Activity: Copy the following material word for word, from its first line through the line containing "The height and", and leave out the pictures.

Content starts

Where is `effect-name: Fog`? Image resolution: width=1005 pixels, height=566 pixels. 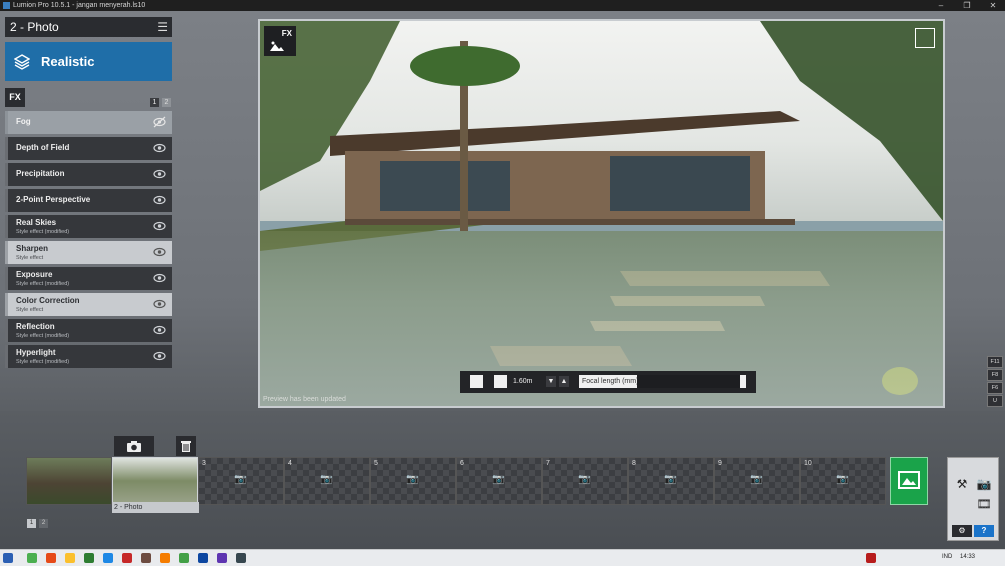
effect-name: Fog is located at coordinates (24, 122).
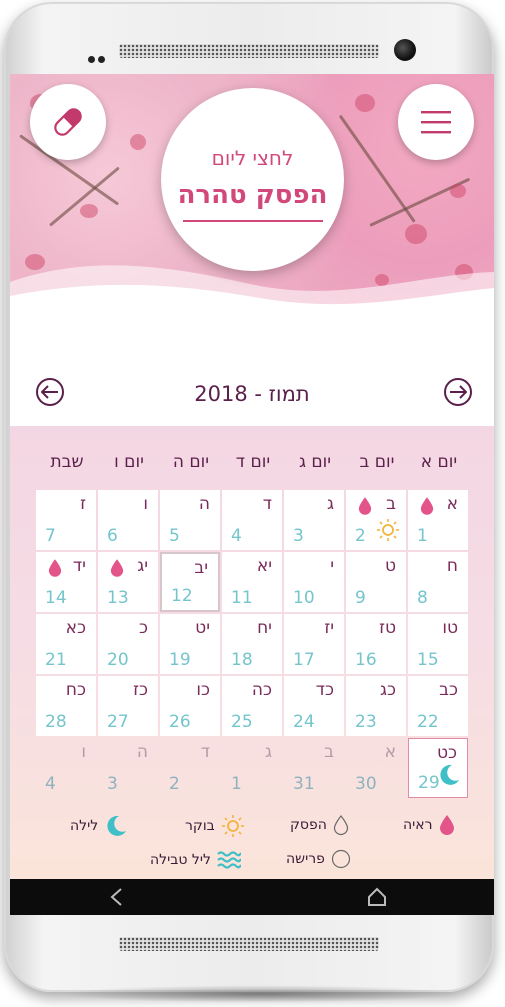 The height and width of the screenshot is (1007, 505). Describe the element at coordinates (50, 784) in the screenshot. I see `gregorian-date: 4` at that location.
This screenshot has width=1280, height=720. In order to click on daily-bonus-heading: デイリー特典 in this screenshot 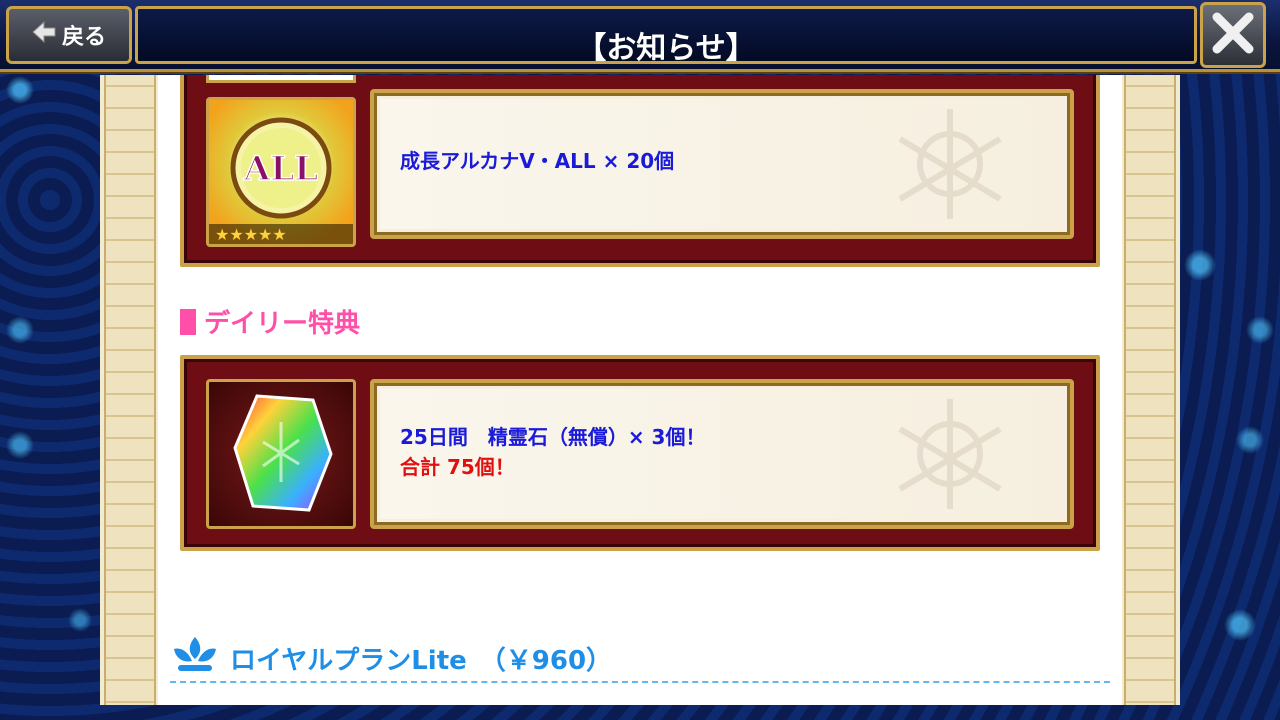, I will do `click(270, 322)`.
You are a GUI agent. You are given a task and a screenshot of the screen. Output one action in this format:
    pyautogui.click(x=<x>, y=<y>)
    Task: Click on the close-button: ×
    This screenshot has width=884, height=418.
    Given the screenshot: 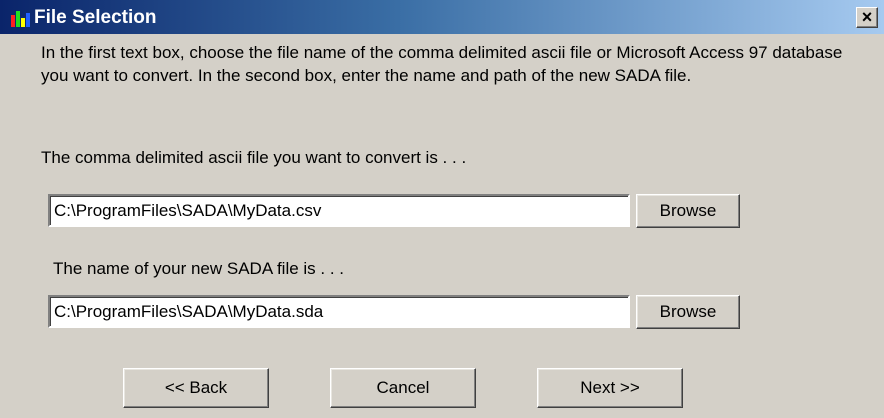 What is the action you would take?
    pyautogui.click(x=867, y=18)
    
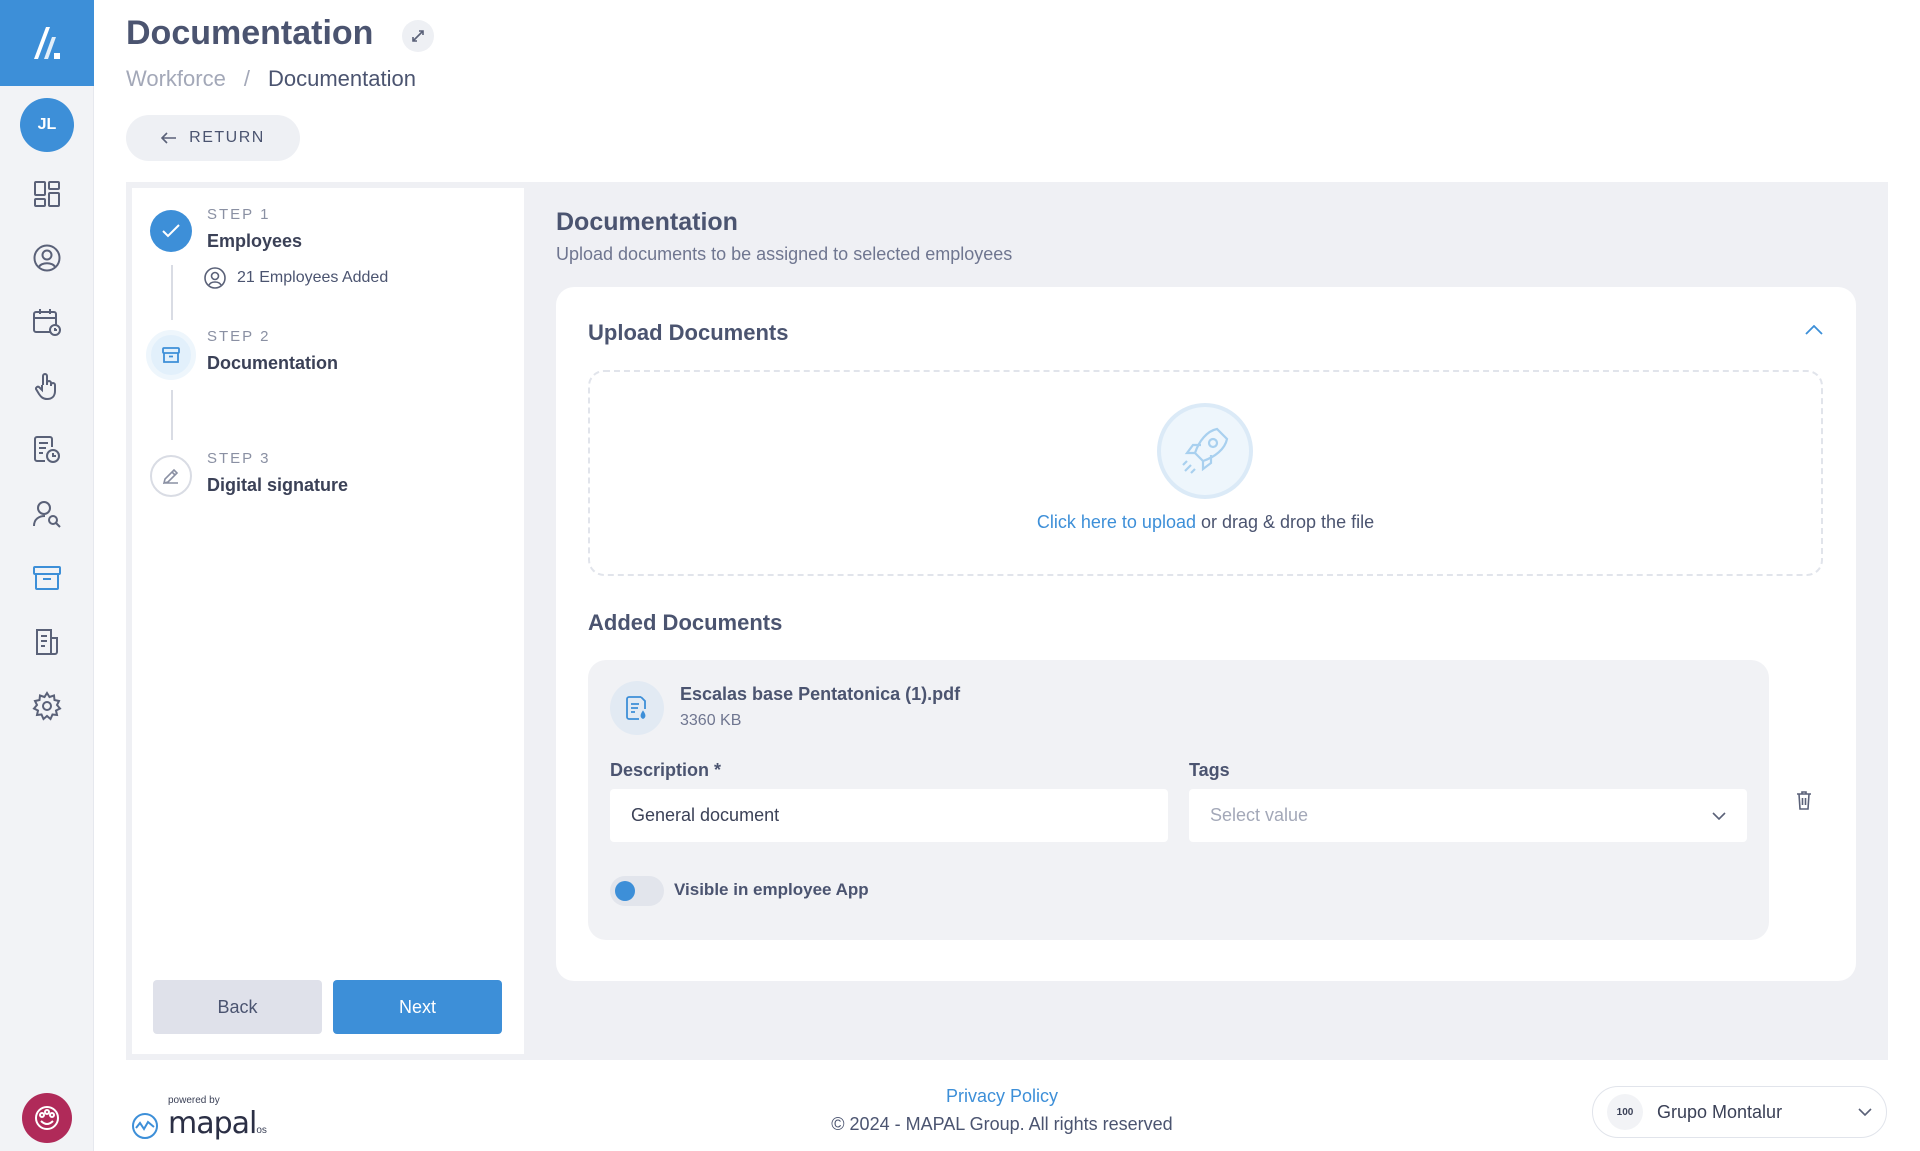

Content ends

Problem solution:
Where is `effect-name: Fog`? Image resolution: width=1005 pixels, height=566 pixels. 
effect-name: Fog is located at coordinates (24, 122).
 The height and width of the screenshot is (1007, 505). Describe the element at coordinates (50, 784) in the screenshot. I see `gregorian-date: 4` at that location.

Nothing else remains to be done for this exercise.